WORK INSTRUCTION. Go through the data and report each line that holds the string "Given".

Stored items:
::::

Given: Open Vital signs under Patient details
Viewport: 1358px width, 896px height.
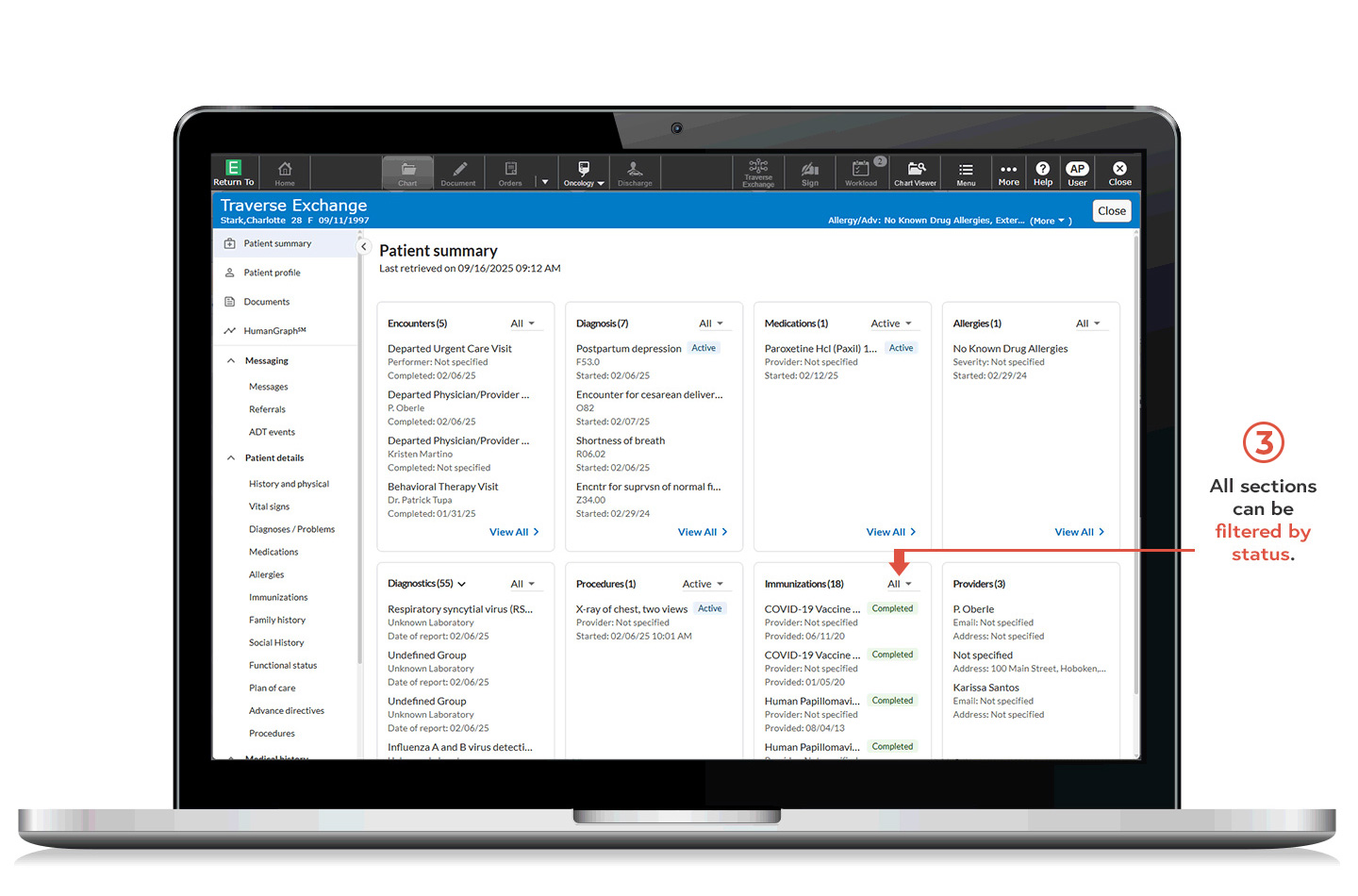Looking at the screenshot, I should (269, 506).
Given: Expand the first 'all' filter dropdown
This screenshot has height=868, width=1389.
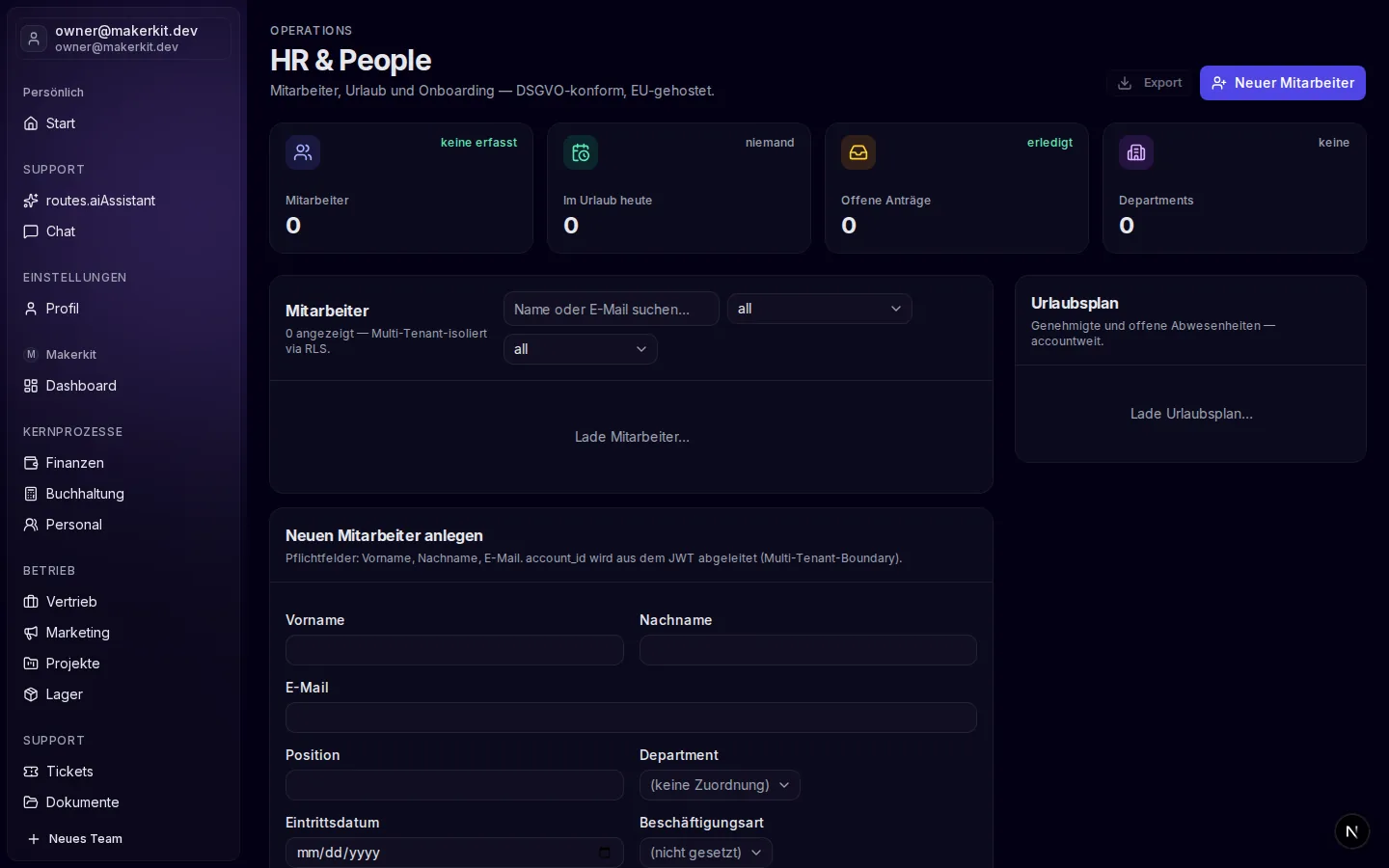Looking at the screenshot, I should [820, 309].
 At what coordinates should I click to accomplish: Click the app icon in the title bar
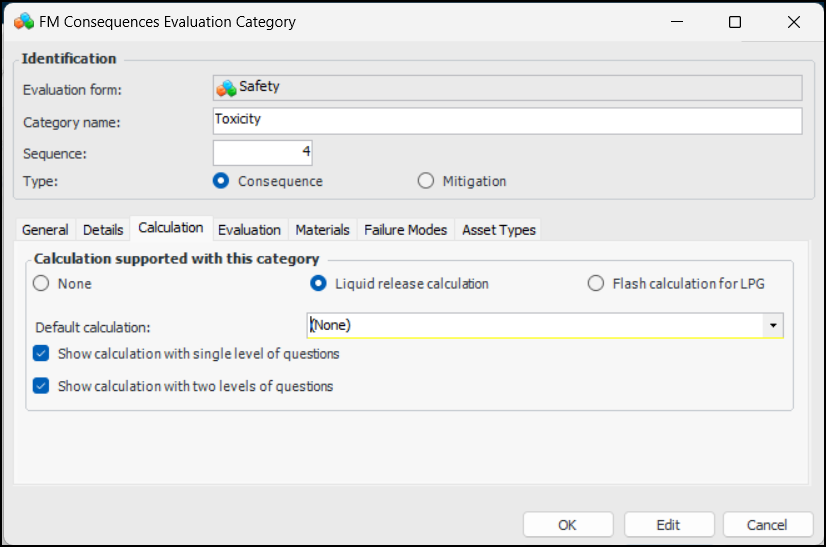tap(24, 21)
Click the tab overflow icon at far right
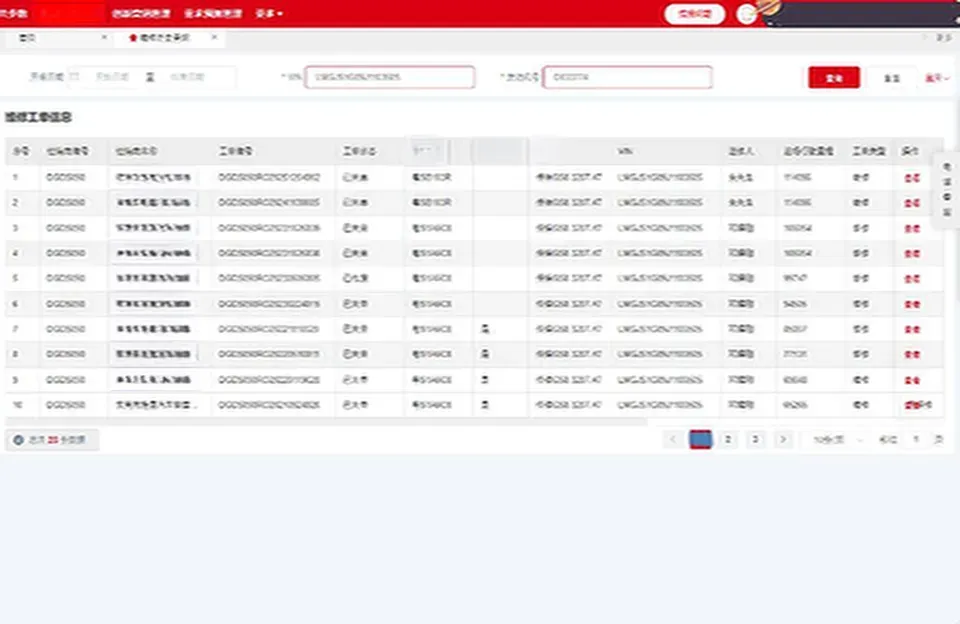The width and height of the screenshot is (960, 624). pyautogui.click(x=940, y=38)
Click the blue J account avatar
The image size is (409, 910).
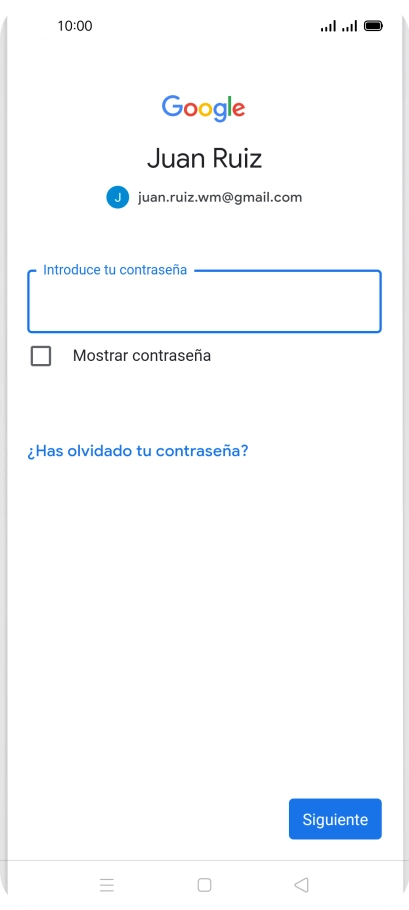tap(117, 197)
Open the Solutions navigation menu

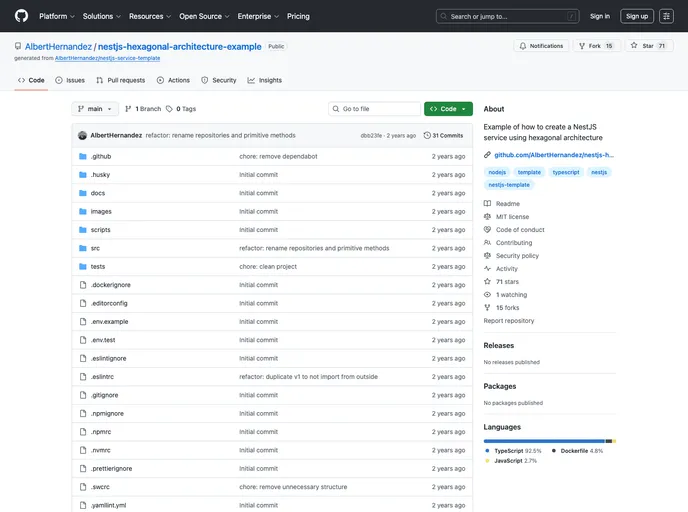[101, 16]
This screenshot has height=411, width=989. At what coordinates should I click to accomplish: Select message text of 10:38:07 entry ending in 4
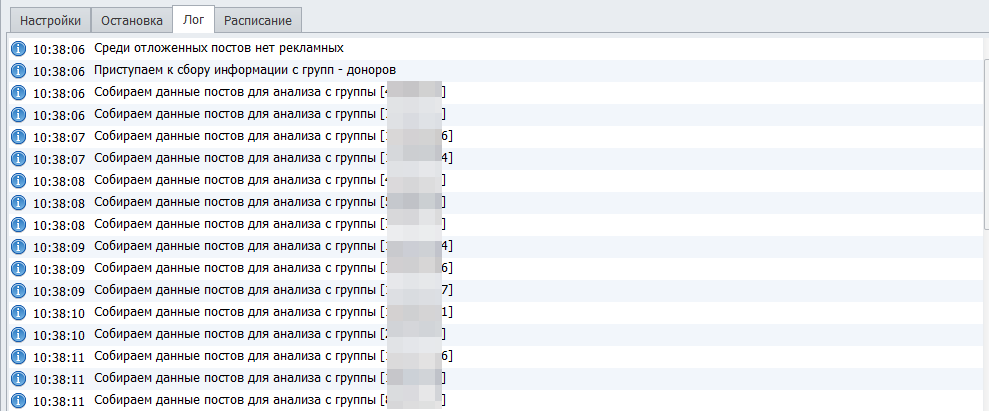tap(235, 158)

::::

COMPLETED TASK.
Given: Open Vital signs under Patient details
Given: Expand the first 'all' filter dropdown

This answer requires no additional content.